↓↓↓

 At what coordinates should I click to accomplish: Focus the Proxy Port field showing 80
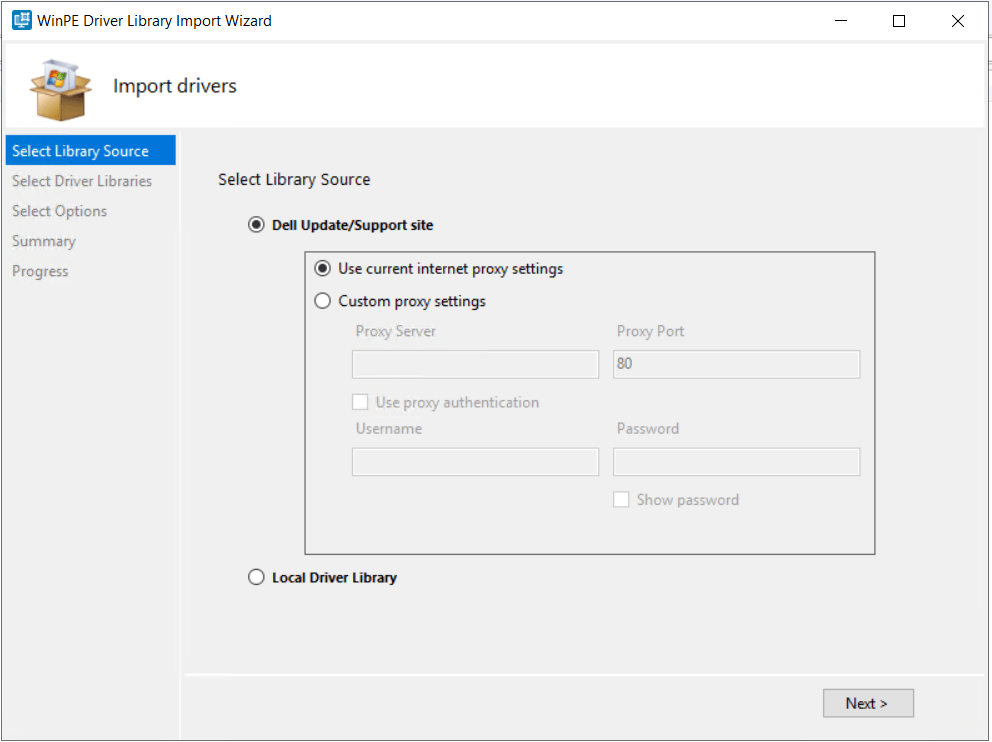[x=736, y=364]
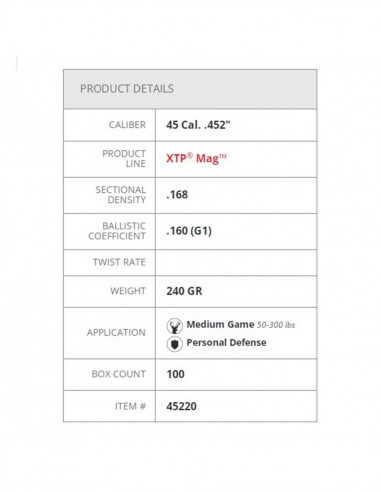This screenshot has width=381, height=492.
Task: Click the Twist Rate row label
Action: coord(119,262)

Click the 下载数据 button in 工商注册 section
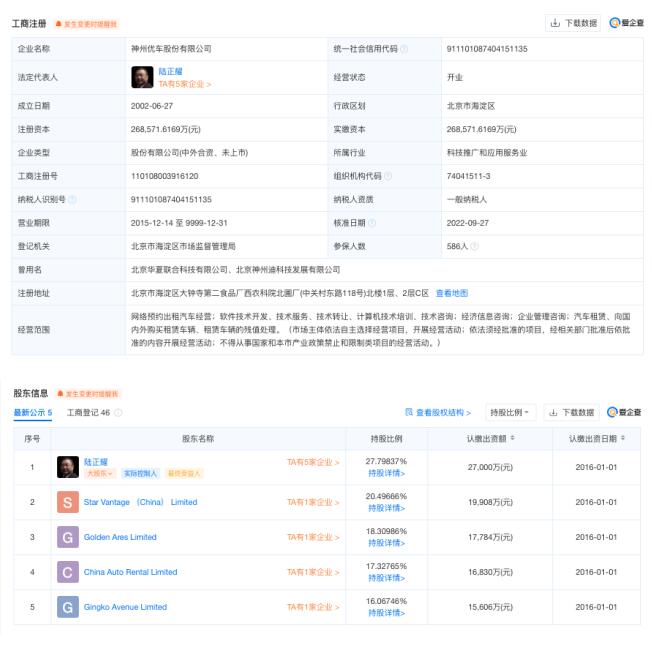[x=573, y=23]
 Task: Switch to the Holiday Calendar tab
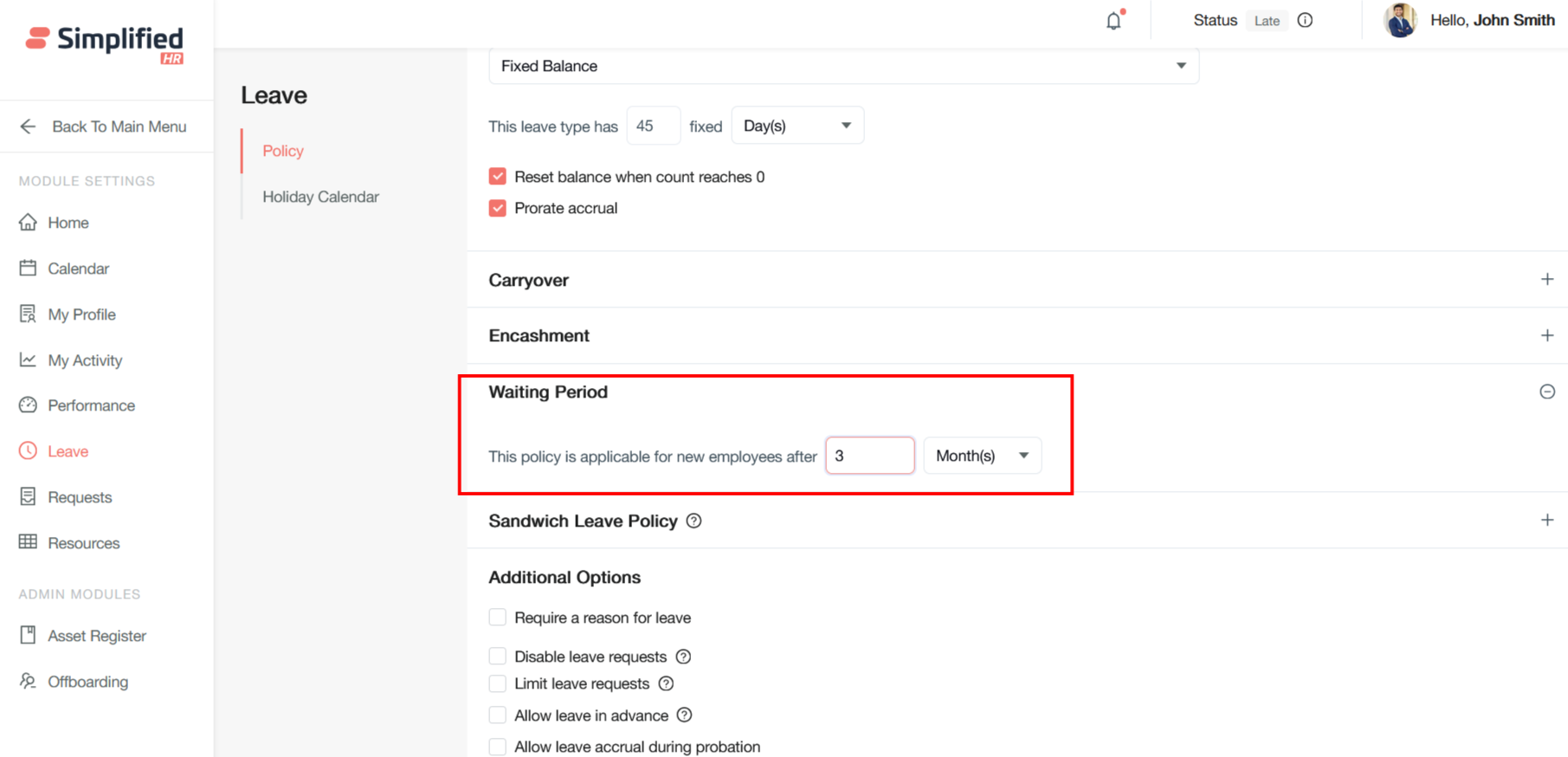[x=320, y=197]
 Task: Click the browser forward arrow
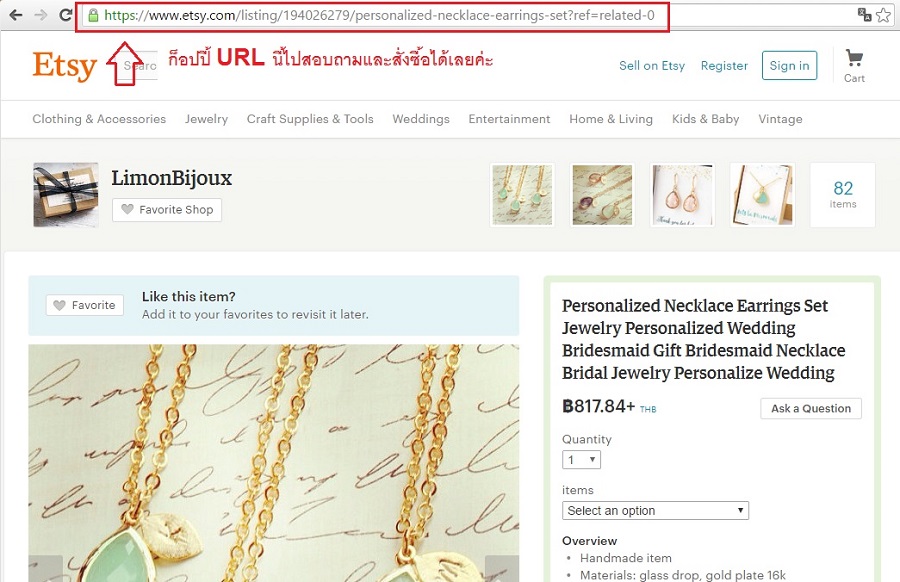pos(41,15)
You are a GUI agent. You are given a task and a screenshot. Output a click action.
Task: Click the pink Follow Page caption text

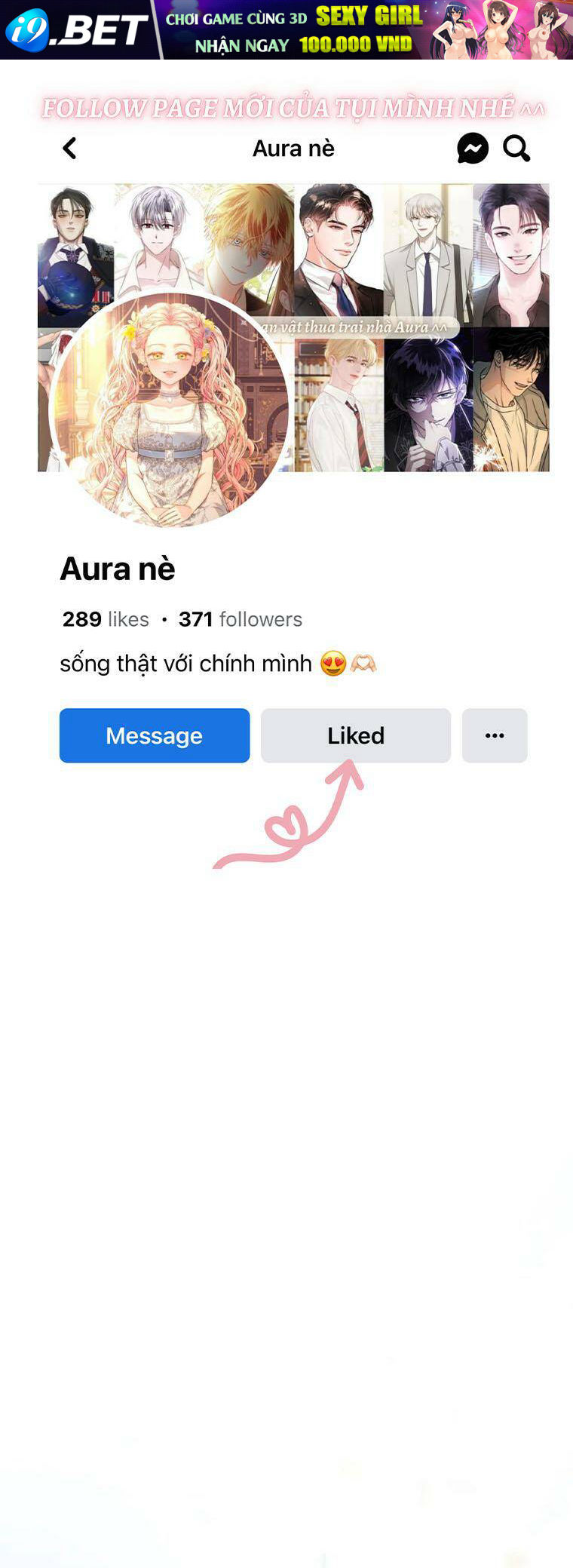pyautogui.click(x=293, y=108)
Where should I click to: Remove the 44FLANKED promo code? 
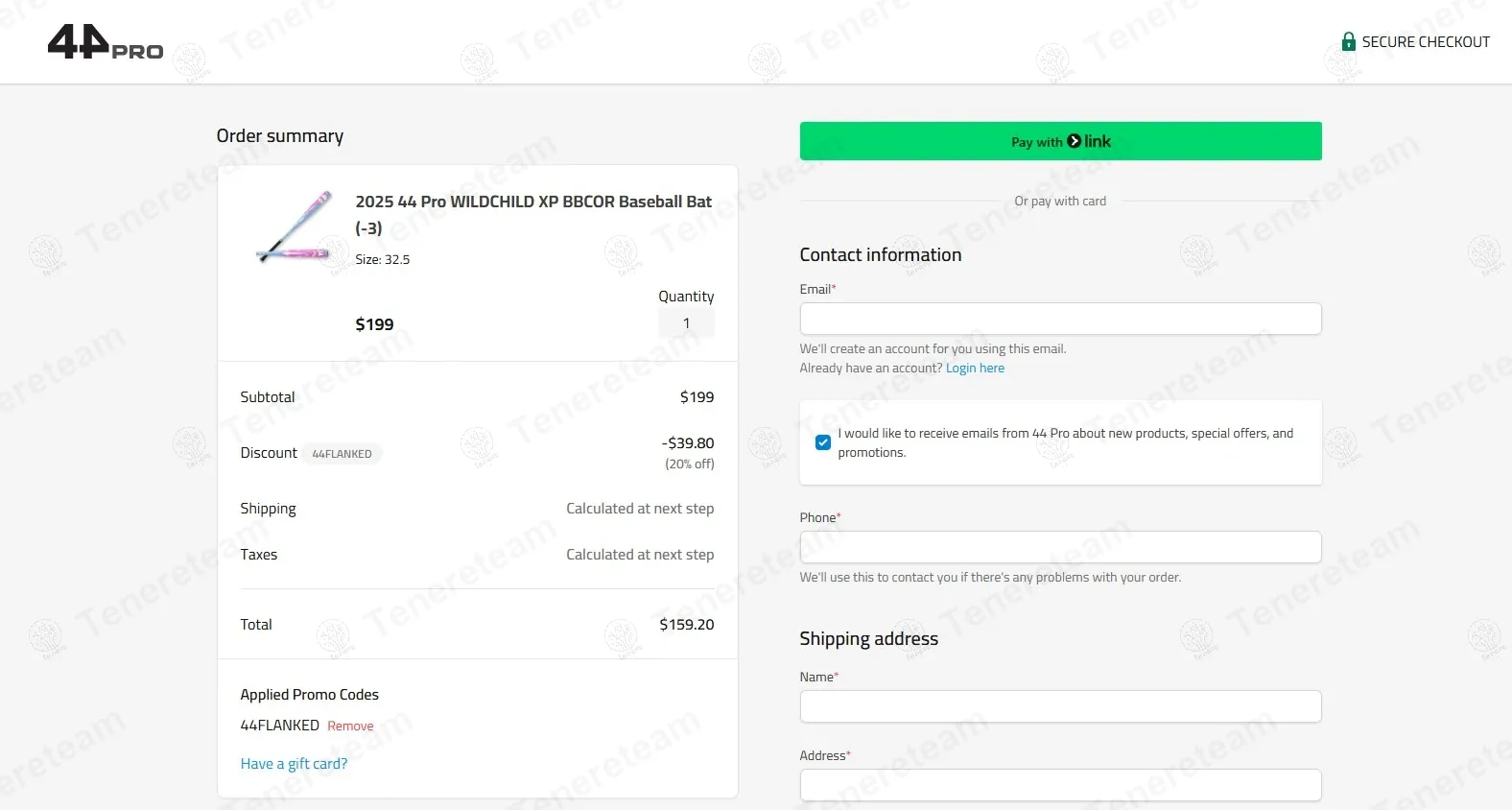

↑↑↑

* **What to work on**
Each line above has to be returned exactly. Drop the pictures.

* **Finished exercise**
 At what coordinates should I click to accomplish: Focus the Proxy Port field showing 80
[x=736, y=364]
This screenshot has width=381, height=492.
Task: Click the Twist Rate row label
Action: coord(119,262)

Click the 下载数据 button in 工商注册 section
[x=573, y=23]
 Task: Switch to the Holiday Calendar tab
[x=320, y=197]
 Task: Click the browser forward arrow
pos(41,15)
You are a GUI agent. You are given a task and a screenshot. Output a click action.
Task: Click the pink Follow Page caption text

pyautogui.click(x=293, y=108)
Where should I click to: Remove the 44FLANKED promo code? 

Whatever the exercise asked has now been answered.